Problem to work on → Rewrite the material from the line with "At what coordinates" to the line with "[x=694, y=21]", swapping "avatar" for "photo" and keeping everything else the same. Leave the pictures out of your answer.

Source records →

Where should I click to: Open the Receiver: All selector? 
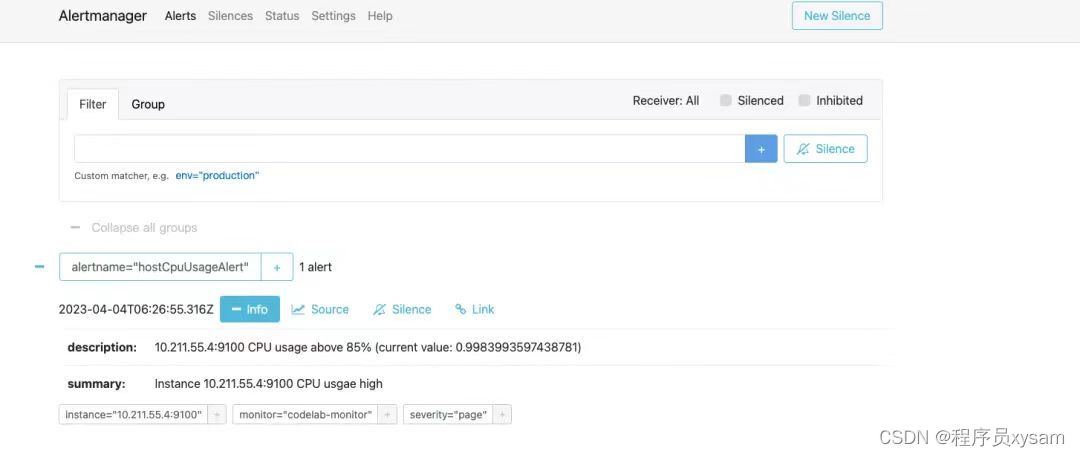pos(666,101)
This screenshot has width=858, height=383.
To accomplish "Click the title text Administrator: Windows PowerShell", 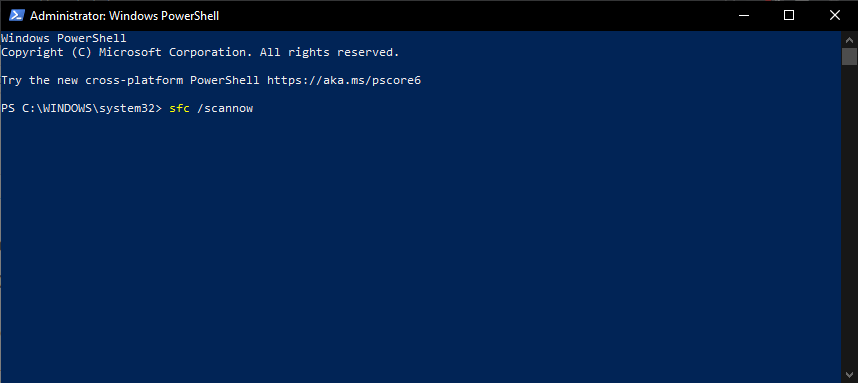I will [x=124, y=16].
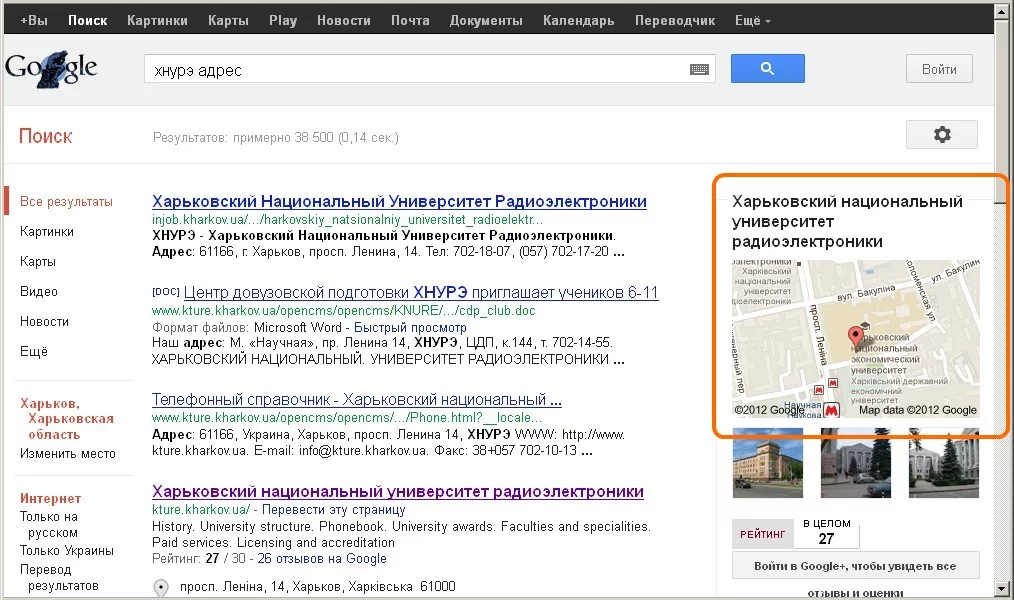Click the red metro station icon on map
The image size is (1014, 600).
(x=831, y=409)
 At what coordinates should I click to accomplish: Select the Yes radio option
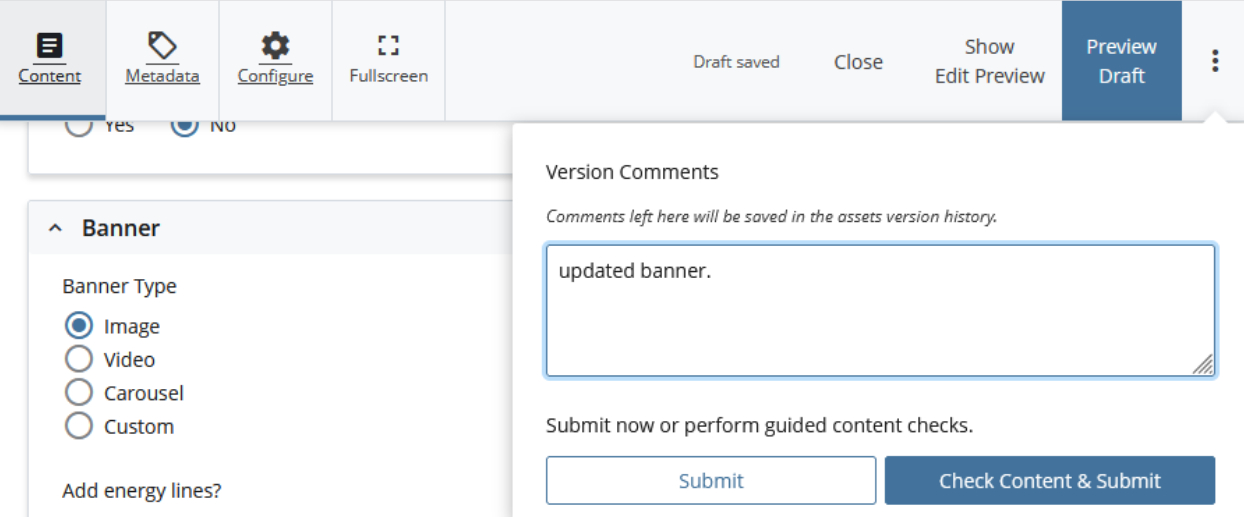[78, 127]
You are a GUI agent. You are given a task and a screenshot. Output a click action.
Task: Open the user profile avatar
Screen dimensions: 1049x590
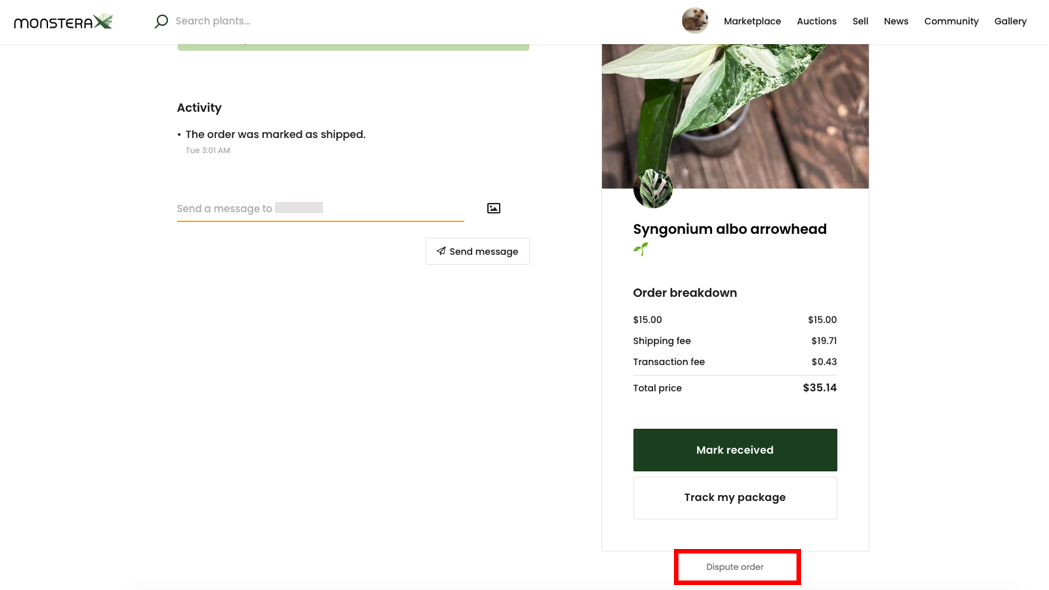[x=694, y=21]
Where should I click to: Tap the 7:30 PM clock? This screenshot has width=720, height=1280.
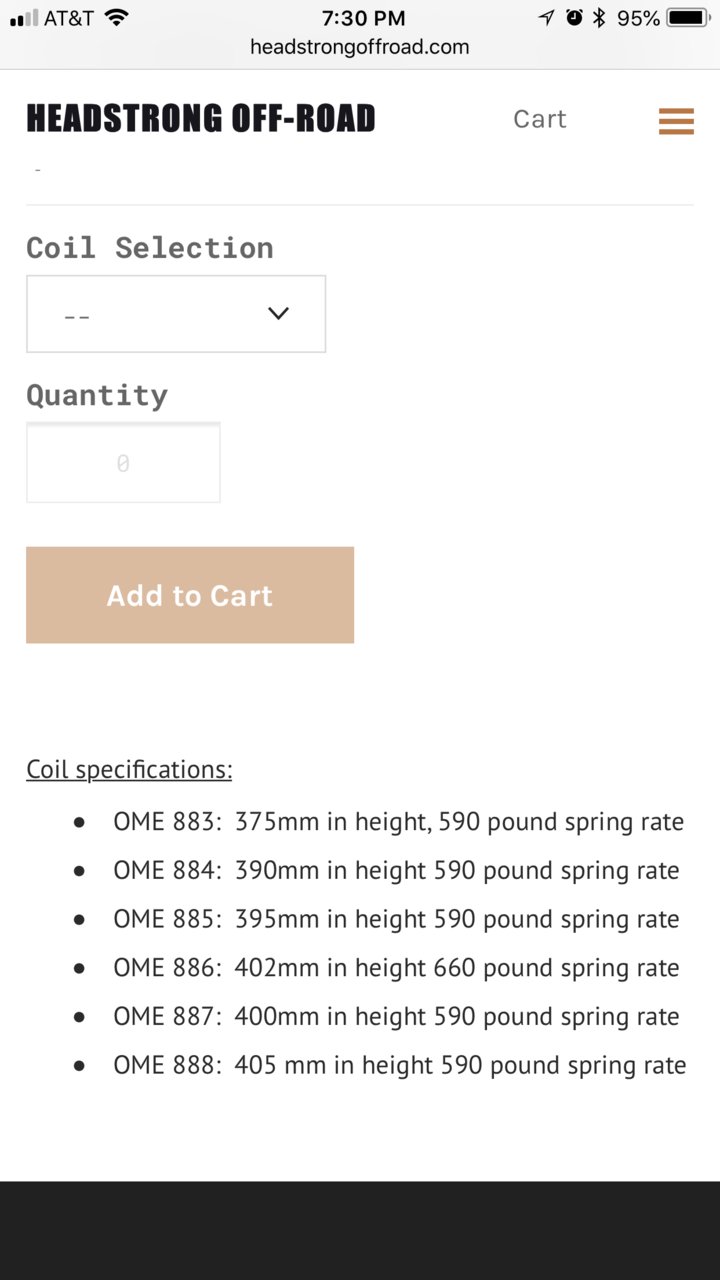click(363, 18)
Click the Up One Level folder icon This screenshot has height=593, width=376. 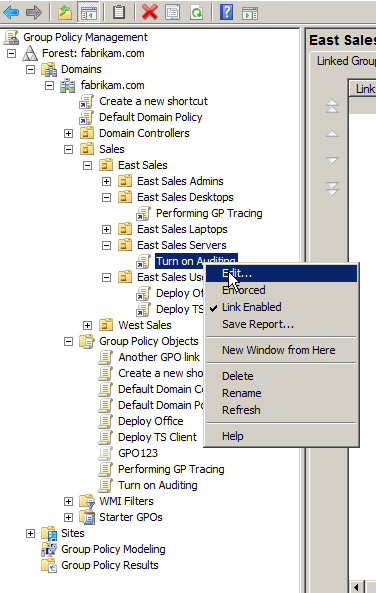65,13
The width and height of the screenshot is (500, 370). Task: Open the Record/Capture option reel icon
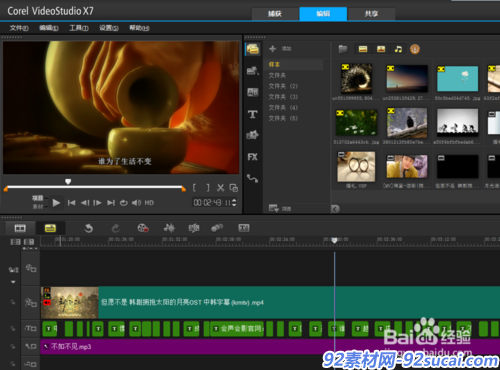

Correct result →
 At what coordinates should I click to accomplish: Select the Yes radio option
[78, 127]
You are a GUI agent. You are given a task and a screenshot. Output a click action.
Task: Open the user profile photo
Screen dimensions: 1049x590
[x=694, y=21]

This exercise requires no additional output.